Incident log archive

All times are shown in UTC

July 2018

31st July 2018 09:58:20 PM

eu-west-1 spike

In the last 4 minutes we have seen a huge spike in load on all frontend and core servers in EU West. This has resulted in the nodes going into siege mode so that they can recover, whilst traffic has been sent to other regions temporarily.

We'll update this incident shortly.

31st Jul 10:13 PM

Within 4 minutes the issue resolved itself and error rates have returned to normal.

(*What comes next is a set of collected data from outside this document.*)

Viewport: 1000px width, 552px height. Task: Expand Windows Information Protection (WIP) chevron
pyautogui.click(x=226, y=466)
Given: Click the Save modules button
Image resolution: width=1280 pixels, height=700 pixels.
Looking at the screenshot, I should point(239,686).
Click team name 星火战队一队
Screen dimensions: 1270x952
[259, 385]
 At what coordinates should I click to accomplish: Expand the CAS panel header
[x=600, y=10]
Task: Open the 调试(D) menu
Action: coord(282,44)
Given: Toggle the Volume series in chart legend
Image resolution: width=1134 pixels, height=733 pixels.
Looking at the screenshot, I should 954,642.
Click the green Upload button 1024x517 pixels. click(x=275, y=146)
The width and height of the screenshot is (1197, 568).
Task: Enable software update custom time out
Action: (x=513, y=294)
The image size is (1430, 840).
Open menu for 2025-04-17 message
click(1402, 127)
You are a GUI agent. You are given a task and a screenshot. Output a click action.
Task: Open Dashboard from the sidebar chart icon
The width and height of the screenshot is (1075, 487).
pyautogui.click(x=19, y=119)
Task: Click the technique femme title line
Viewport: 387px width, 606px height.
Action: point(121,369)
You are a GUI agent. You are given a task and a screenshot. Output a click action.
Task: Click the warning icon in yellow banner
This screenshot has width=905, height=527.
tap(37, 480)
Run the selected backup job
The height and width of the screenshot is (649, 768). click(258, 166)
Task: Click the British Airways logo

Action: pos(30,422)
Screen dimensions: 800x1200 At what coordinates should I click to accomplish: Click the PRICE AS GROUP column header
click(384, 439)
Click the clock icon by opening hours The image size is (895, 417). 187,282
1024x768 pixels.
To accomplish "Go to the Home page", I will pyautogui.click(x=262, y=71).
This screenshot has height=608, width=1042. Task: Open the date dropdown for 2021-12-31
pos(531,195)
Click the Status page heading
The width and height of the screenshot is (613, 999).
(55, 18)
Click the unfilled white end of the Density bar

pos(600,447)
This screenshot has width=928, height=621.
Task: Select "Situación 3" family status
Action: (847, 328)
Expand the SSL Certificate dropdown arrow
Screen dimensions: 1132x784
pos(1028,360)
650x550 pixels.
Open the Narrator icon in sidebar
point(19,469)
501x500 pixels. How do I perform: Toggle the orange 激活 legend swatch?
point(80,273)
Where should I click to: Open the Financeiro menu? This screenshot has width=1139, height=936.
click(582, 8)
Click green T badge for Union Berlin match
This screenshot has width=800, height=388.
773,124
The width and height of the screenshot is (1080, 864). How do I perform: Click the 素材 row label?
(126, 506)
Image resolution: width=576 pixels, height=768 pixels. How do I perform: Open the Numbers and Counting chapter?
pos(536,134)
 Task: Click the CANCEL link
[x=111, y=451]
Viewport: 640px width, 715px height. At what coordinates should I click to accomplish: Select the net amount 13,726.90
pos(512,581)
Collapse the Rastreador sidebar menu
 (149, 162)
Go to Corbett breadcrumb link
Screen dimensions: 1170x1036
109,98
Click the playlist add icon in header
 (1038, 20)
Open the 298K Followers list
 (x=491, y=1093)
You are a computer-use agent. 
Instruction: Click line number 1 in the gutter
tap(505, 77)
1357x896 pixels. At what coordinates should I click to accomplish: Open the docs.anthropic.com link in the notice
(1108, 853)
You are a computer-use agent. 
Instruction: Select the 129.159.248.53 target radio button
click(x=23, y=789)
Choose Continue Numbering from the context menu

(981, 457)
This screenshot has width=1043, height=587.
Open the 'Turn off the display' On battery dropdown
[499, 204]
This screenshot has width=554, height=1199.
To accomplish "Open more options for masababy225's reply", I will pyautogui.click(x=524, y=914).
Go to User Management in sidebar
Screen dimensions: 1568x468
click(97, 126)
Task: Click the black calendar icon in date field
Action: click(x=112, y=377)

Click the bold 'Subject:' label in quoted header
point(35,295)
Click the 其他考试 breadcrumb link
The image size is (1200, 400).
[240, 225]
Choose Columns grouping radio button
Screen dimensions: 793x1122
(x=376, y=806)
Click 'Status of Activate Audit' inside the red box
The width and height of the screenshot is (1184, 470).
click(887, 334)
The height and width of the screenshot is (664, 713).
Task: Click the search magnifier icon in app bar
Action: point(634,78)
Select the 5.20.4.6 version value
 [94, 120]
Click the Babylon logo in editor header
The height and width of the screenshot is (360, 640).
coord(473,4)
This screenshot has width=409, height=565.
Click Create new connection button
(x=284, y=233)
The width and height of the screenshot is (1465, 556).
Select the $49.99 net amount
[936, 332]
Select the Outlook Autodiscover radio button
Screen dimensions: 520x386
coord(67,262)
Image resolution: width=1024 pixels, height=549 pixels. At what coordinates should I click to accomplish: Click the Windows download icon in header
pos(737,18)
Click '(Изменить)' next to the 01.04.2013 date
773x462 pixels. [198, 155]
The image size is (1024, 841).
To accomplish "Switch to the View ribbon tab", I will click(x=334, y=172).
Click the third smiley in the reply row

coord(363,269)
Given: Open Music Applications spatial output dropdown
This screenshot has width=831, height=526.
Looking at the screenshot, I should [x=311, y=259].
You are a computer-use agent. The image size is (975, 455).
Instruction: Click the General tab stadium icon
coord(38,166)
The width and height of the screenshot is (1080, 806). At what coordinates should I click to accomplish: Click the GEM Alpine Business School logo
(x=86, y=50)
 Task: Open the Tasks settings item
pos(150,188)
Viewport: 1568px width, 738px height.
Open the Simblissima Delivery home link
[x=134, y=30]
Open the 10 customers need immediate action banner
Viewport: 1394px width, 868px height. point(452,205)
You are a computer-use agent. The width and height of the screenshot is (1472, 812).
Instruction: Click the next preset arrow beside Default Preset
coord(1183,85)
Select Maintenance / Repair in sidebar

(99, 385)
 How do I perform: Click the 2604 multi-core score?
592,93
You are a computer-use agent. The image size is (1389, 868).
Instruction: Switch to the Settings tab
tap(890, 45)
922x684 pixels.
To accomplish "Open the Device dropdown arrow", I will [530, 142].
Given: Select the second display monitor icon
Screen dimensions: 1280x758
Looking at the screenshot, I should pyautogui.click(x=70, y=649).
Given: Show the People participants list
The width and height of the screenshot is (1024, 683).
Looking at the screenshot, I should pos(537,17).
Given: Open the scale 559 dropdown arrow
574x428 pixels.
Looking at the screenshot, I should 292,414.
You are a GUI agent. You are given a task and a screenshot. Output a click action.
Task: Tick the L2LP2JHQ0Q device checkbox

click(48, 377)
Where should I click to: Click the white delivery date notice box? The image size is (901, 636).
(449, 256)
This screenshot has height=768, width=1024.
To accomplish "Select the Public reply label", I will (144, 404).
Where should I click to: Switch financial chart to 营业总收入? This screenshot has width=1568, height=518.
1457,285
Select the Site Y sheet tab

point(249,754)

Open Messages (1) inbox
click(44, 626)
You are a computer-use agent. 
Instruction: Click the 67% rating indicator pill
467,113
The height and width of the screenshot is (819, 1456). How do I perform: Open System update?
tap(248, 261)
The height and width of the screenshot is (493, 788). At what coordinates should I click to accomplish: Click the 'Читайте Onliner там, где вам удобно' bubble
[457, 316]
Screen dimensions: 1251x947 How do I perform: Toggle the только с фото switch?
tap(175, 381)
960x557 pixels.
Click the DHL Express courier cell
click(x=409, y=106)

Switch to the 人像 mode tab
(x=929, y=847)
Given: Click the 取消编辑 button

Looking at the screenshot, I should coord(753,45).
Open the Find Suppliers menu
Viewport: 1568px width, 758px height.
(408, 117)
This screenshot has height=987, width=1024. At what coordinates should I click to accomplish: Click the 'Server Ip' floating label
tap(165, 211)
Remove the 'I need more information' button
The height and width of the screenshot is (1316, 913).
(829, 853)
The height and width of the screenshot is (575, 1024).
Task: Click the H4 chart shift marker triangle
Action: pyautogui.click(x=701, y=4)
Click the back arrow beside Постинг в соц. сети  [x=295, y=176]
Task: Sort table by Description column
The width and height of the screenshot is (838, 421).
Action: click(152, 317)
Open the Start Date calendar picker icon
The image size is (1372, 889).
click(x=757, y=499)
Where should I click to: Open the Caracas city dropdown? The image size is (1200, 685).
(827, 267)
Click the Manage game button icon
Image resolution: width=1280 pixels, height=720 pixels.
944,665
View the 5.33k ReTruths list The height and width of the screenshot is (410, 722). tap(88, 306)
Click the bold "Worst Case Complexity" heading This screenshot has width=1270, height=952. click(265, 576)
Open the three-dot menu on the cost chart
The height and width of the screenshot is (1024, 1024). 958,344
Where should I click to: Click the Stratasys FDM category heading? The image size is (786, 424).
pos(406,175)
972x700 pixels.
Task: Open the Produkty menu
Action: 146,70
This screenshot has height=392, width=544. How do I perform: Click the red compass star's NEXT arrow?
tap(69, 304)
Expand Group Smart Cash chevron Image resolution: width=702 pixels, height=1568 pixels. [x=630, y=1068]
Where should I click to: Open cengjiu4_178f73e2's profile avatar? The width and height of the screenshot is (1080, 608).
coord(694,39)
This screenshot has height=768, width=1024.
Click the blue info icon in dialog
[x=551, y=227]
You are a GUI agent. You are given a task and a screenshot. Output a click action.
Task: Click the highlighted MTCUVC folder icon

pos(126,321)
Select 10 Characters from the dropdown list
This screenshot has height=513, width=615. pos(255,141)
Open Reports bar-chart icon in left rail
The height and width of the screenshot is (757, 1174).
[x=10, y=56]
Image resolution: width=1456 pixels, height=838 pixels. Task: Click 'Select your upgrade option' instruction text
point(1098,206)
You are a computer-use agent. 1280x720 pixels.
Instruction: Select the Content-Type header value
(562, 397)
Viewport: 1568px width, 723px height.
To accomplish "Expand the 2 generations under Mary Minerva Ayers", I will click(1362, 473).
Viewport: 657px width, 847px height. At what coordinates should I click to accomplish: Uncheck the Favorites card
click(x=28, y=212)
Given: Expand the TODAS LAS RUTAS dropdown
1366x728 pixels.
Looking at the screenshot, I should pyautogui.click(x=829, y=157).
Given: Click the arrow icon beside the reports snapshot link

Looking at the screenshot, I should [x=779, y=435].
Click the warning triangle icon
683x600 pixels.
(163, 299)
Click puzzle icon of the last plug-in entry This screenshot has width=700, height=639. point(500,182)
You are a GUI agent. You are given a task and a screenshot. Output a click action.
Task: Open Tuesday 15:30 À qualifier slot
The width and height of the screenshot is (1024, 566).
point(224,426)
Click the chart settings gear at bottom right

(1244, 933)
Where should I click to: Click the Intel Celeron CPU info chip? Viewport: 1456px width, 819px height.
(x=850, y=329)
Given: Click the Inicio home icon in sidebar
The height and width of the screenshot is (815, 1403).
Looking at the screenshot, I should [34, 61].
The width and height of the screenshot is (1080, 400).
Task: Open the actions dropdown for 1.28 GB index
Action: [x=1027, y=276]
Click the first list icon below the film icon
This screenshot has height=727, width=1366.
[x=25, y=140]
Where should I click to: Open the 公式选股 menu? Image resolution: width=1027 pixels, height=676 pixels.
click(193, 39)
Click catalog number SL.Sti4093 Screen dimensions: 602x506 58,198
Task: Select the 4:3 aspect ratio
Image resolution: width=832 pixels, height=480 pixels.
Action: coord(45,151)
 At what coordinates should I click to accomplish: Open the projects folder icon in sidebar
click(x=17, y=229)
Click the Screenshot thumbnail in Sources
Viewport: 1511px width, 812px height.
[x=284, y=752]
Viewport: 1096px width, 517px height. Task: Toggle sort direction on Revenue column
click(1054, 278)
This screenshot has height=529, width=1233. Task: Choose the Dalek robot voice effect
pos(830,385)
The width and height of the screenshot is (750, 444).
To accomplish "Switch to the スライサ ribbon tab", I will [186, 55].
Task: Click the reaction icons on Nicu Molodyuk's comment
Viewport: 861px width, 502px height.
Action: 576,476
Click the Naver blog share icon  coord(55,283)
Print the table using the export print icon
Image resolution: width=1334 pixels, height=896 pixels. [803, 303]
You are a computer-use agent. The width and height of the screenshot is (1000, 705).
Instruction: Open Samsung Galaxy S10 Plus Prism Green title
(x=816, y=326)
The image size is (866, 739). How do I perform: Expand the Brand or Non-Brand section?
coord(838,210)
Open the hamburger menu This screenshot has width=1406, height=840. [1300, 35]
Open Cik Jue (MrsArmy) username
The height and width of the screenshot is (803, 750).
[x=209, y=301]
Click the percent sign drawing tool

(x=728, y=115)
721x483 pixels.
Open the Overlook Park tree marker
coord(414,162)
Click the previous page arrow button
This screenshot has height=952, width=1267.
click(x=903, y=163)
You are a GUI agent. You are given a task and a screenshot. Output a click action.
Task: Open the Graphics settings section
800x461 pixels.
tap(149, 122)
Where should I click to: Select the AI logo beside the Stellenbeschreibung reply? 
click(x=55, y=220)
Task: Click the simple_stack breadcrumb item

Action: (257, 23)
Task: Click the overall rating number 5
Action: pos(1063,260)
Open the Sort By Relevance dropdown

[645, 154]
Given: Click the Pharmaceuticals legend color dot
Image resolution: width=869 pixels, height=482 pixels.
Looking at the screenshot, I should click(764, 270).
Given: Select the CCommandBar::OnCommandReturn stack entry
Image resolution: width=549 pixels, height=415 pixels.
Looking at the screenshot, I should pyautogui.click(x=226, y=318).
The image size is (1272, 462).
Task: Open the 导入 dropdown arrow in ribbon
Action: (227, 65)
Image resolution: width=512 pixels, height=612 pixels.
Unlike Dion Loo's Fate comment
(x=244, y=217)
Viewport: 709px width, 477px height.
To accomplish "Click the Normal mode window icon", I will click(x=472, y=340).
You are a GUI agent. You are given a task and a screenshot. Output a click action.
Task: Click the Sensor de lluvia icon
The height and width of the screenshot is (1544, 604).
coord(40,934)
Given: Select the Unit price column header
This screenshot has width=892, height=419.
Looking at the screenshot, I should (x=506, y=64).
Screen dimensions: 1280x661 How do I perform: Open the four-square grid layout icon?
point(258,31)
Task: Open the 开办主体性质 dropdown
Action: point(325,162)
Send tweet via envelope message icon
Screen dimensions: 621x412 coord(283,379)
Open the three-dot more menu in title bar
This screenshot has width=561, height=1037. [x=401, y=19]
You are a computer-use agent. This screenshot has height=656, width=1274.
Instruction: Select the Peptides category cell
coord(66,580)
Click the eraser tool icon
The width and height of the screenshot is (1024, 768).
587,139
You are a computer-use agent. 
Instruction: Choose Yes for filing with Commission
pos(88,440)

It appears a routine Cassandra upgrade triggered this issue, however we are not yet clear on the root cause of the problem. We will continue to investigate.


in 4 minutes

June 2018

26th June 2018 05:00:37 PM

Unplanned website database migration

At 17:00 a necessary and unplanned migration was performed on our primary website database causing the website to be unavailable for 1-2 minutes.

26th Jun 05:04 PM

Our health check system has reported this issue as resolved.
We will continue to investigate the iss0ue and will update this incident shortly.


in 1 minute
6th June 2018 11:41:12 AM

Intermittent slow requests in US West (California)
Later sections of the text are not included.